2
votes

I am trying to train a TensorFlow object detection model on a custom dataset on google colab and I have a saved model trained for 5000 steps, is it possible to use saved model to resume training? I am planning to train for another 20000 steps. I am using google colab for training and the training will take around 36 hours, so I'm planning to use checkpoint. How to store best model checkpoints and use them when session runs out?

1
There is a pretty good explanation on google colab itself, have you tried this?YashvanderBamel
Hi @YashvanderBamel, thank you for your attention. I am using tensorflow object detection api for training, so I was looking at options in terms of object detection api.
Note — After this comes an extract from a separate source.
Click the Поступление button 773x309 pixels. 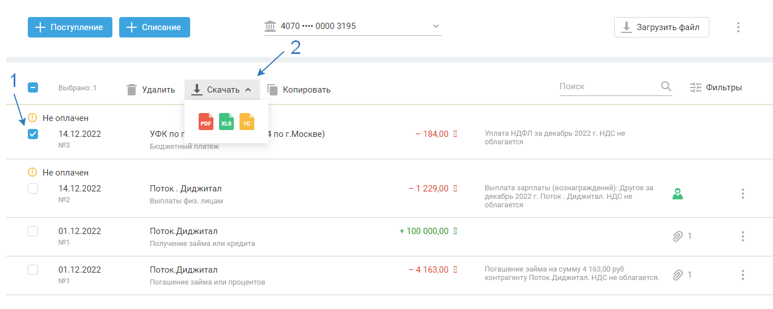tap(70, 27)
Can you please inform me about how to implement this for object detection modelshivu kumar
Please post what have you done and/or an error or problem in you're running into and also provide an expected output/result, like this nobody would be able to answer "How to save checkpoints in google colab?" When I trained a model using google colab, I was able to follow the procedure I mentioned.YashvanderBamel

1 Answers

2
votes

For resuming training using weights from a saved checkpoint, in your pipeline.config file, change the line containing fine_tune_checkpoint from <path_to_ckpt>/model.ckpt to <path_to_ckpt>/model.ckpt-XXXX where XXXX is your checkpoint number.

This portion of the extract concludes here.